AUFGABEN:
**1)** Schreibe den Textauszug von „Anleger reagierten nervös“ bis „am Dienstag zusehends.“ ab und setze dabei „Twitter“ an die Stelle von „Facebook“.
**2)** Welche Länder und Regionen werden im Textauszug mit ihrem Namen genannt und nicht nur als Adjektiv? Zähle alle auf.

TEXTAUSZUG:

+--

Anleger reagierten nervös auf die Nachrichten aus Saudi-Arabien. Der Aktienmarkt des weltgrößten Ölexporteurs stürzte auf den tiefsten Stand seit mehr als zwei Jahren ab. Es wird befürchtet, dass die Unruhen aus Nordafrika und Bahrain auch auf Saudi-Arabien übergreifen. Zuletzt waren in dem Land immer mehr Rufe nach Reformen laut geworden. Diese werden überwiegend über E-Mail und Facebook verbreitet. Über Facebook rufen Aktivisten zu Protesten am 11. und 20. März auf.
Das Schweizer Fernsehen meldete heute morgen aus Libyen:
Der libysche Machthaber Gaddafi stemmt sich weiterhin mit Gewalt gegen eine Niederlage. Die Aufständischen haben begonnen, sich zu organisieren und bereiten sich auf Angriffe seiner Truppen vor. Unterdesssen verschlechterte sich die humanitäre Situation am Dienstag zusehends.

+--

DATENAUSZUG:
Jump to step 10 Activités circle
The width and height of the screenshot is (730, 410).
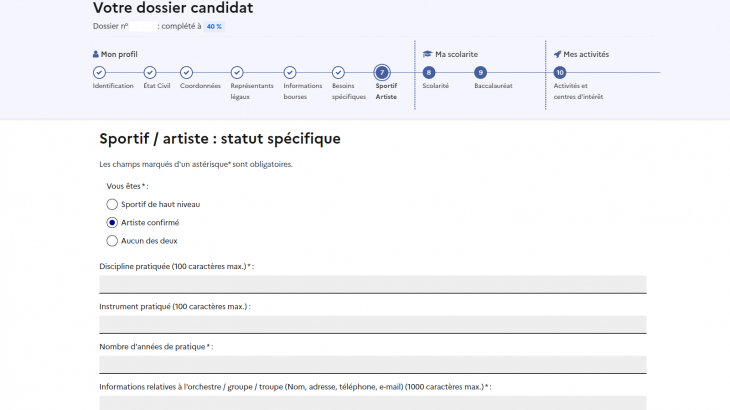coord(560,72)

+--

LÖSUNGEN:
**1)**
Anleger reagierten nervös auf die Nachrichten aus Saudi-Arabien. Der Aktienmarkt des weltgrößten Ölexporteurs stürzte auf den tiefsten Stand seit mehr als zwei Jahren ab. Es wird befürchtet, dass die Unruhen aus Nordafrika und Bahrain auch auf Saudi-Arabien übergreifen. Zuletzt waren in dem Land immer mehr Rufe nach Reformen laut geworden. Diese werden überwiegend über E-Mail und Twitter verbreitet. Über Twitter rufen Aktivisten zu Protesten am 11. und 20. März auf.
Das Schweizer Fernsehen meldete heute morgen aus Libyen:
Der libysche Machthaber Gaddafi stemmt sich weiterhin mit Gewalt gegen eine Niederlage. Die Aufständischen haben begonnen, sich zu organisieren und bereiten sich auf Angriffe seiner Truppen vor. Unterdesssen verschlechterte sich die humanitäre Situation am Dienstag zusehends.

**2)** Saudi-Arabien, Nordafrika, Bahrain, Libyen